Navio com mais de 7 mil carros elétricos e híbridos desembarca em Itajaí em operação recorde

Projeção conceitual de unidade da rede Rota BR 101: estação de recarga rápida com carregadores DC, cobertura fotovoltaica e conveniência integrada ao longo do corredor da BR-101.
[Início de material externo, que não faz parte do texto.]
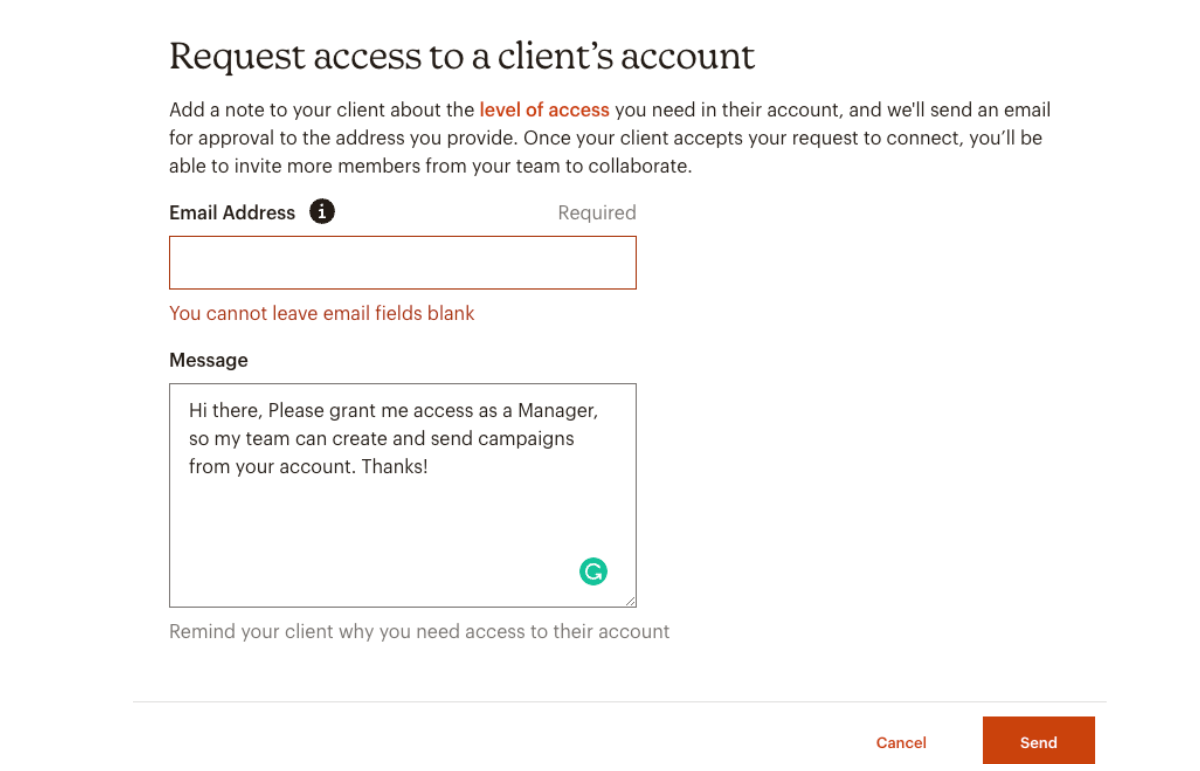Click the Message field label

208,360
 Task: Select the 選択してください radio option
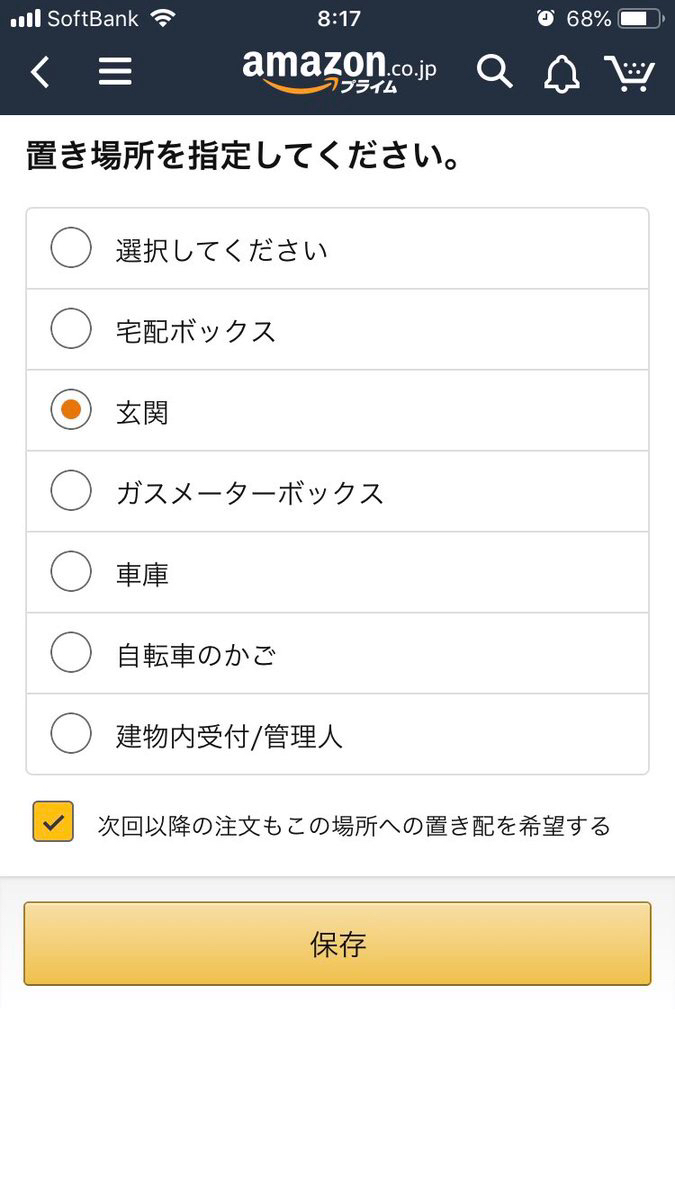[x=71, y=249]
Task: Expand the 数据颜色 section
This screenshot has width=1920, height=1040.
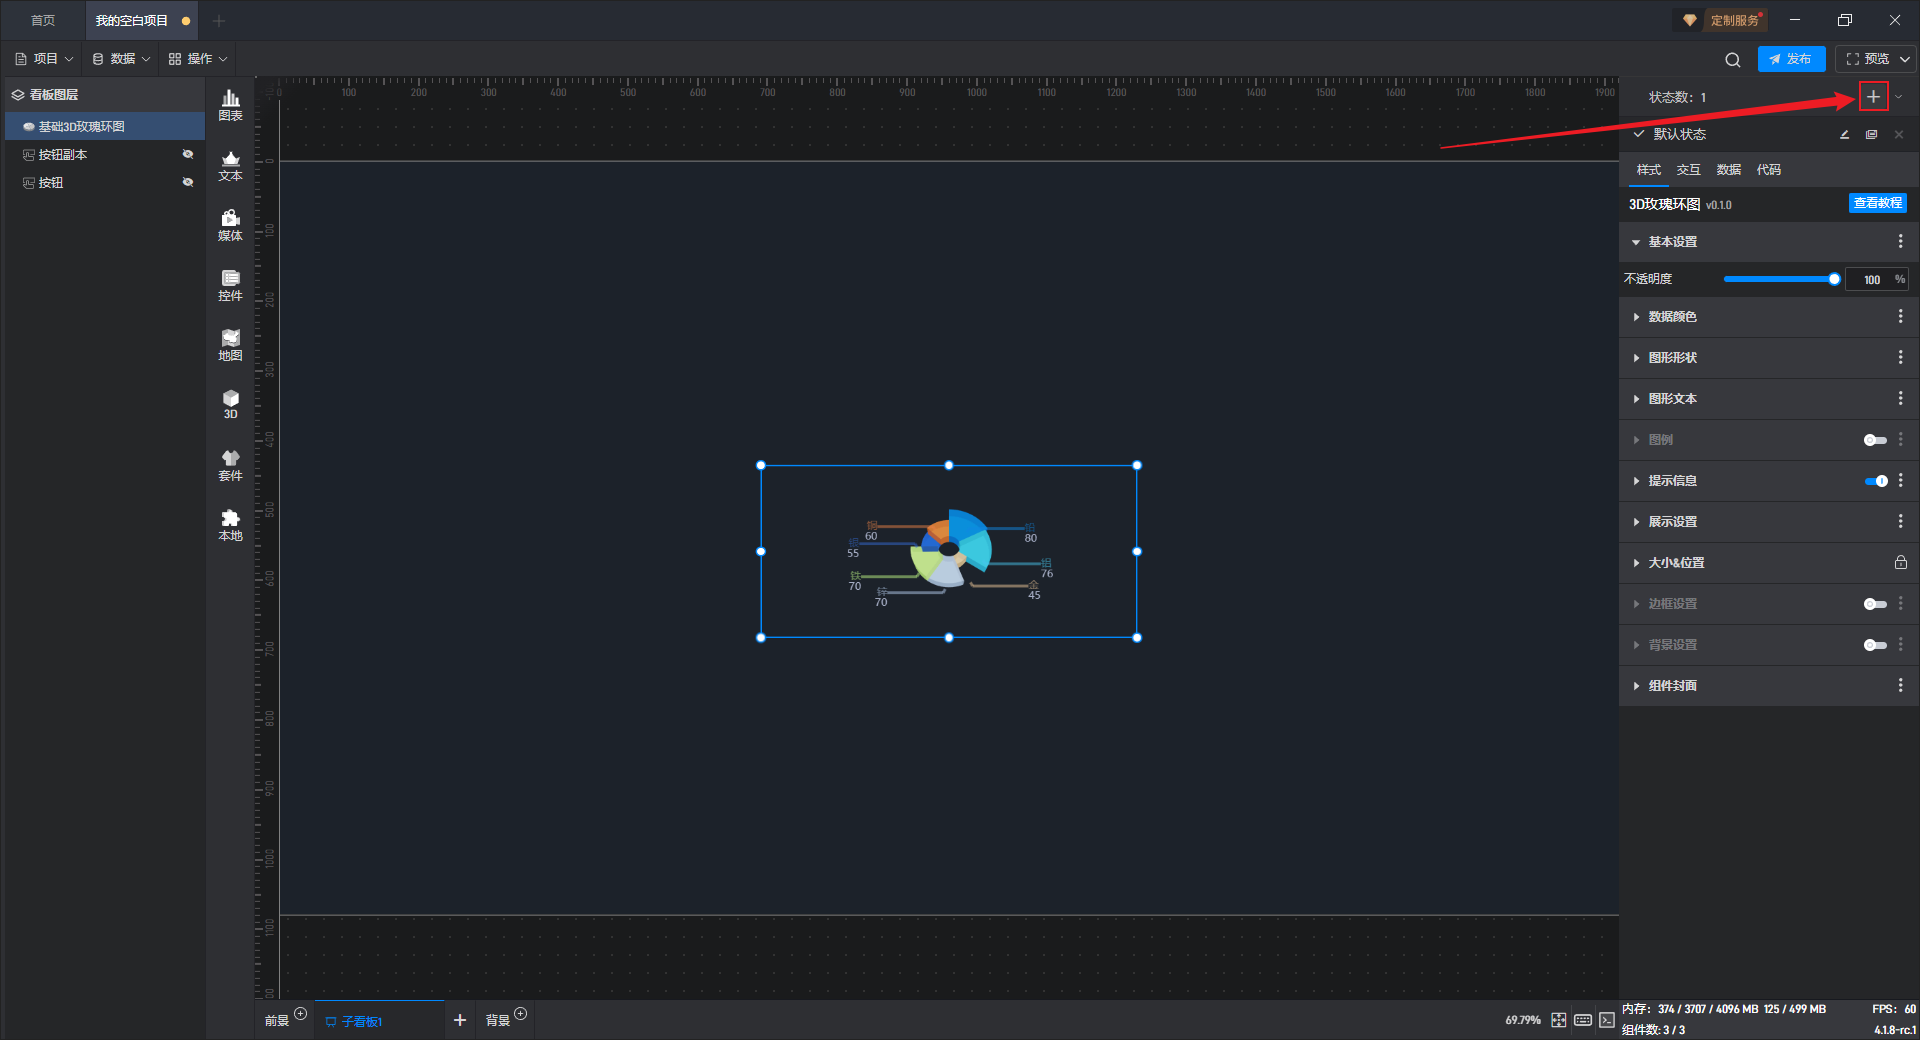Action: click(1672, 317)
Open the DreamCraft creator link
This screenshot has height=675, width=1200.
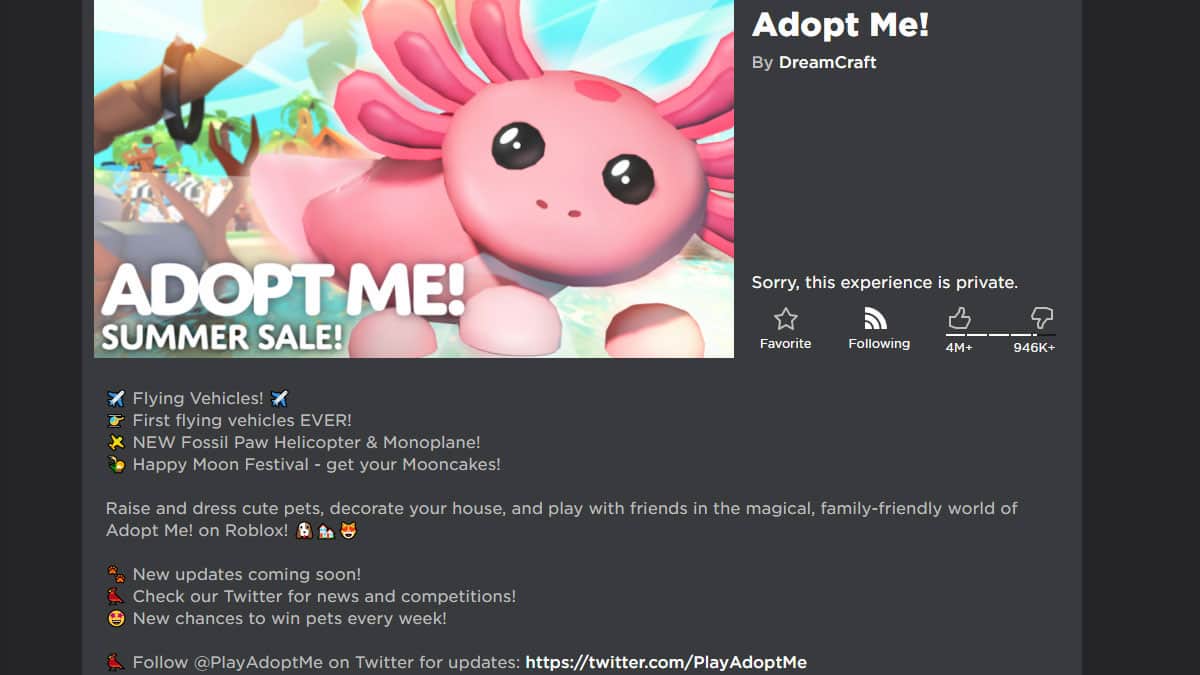(827, 62)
Porto catarinense bate recorde de movimentação automotiva em 2026 e mostra por onde entra boa parte da frota eletrificada vendida em todo o país

Um navio com mais de 7 mil veículos elétricos e híbridos atracou no porto de Itajaí, em Santa Catarina, em junho de 2026. O BYD Changsha desembarcou 7.216 unidades, a maior operação automotiva do terminal no ano, que somou 15.496 veículos movimentados apenas no primeiro semestre. É por portos como esse que boa parte da frota eletrificada vendida no Brasil, incluindo em regiões distantes do litoral, chega ao país.

O volume acompanha o ritmo acelerado das vendas. O Brasil emplacou 215.023 veículos eletrificados no primeiro semestre de 2026, alta de 125% sobre o mesmo período de 2025, segundo a ABVE (Associação Brasileira do Veículo Elétrico). São Paulo concentrou 28,7% das vendas do semestre, mas o crescimento aparece em praticamente todo o país, inclusive fora do eixo litorâneo por onde os carros desembarcam.

Depois de chegar pelo porto, a frota roda por um corredor específico: a BR-101, rodovia de 4.658 quilômetros que conecta 12 capitais entre São Paulo, Rio de Janeiro, Paraná, Santa Catarina, Rio Grande do Sul e Espírito Santo. É nesse trajeto que a Rota BR 101 estrutura uma rede própria de eletropostos, com uma primeira etapa de 20 unidades, 100 carregadores DC de 120 kW, 200 conectores e 12 MW de potência nominal instalada.

“Começamos onde a frota está e onde a demanda já sustenta operação. A BR-101 liga os maiores mercados do carro elétrico do país, e é por eles que a rede entra. O litoral entre a Bahia e o Espírito Santo é a fronteira que a expansão alcança”, afirma Victor Rabelo, sócio fundador e diretor de expansão da Rota BR 101.

A infraestrutura de recarga, no entanto, segue defasada em relação ao volume que chega pelos portos e se espalha pelas rodovias. O país tinha 25.429 eletropostos públicos e semipúblicos em junho, uma proporção de 19,9 veículos plug-in por ponto de recarga, quase o dobro da referência de 10 para 1 considerada ideal pelo setor, segundo a ABVE e a Tupi Mobilidade. Estudo da C40 Cities com a IFC estima em cerca de R$ 5 bilhões o investimento necessário em infraestrutura de recarga no Brasil até 2035, à medida que o volume desembarcado nos portos brasileiros continua batendo recordes ano após ano.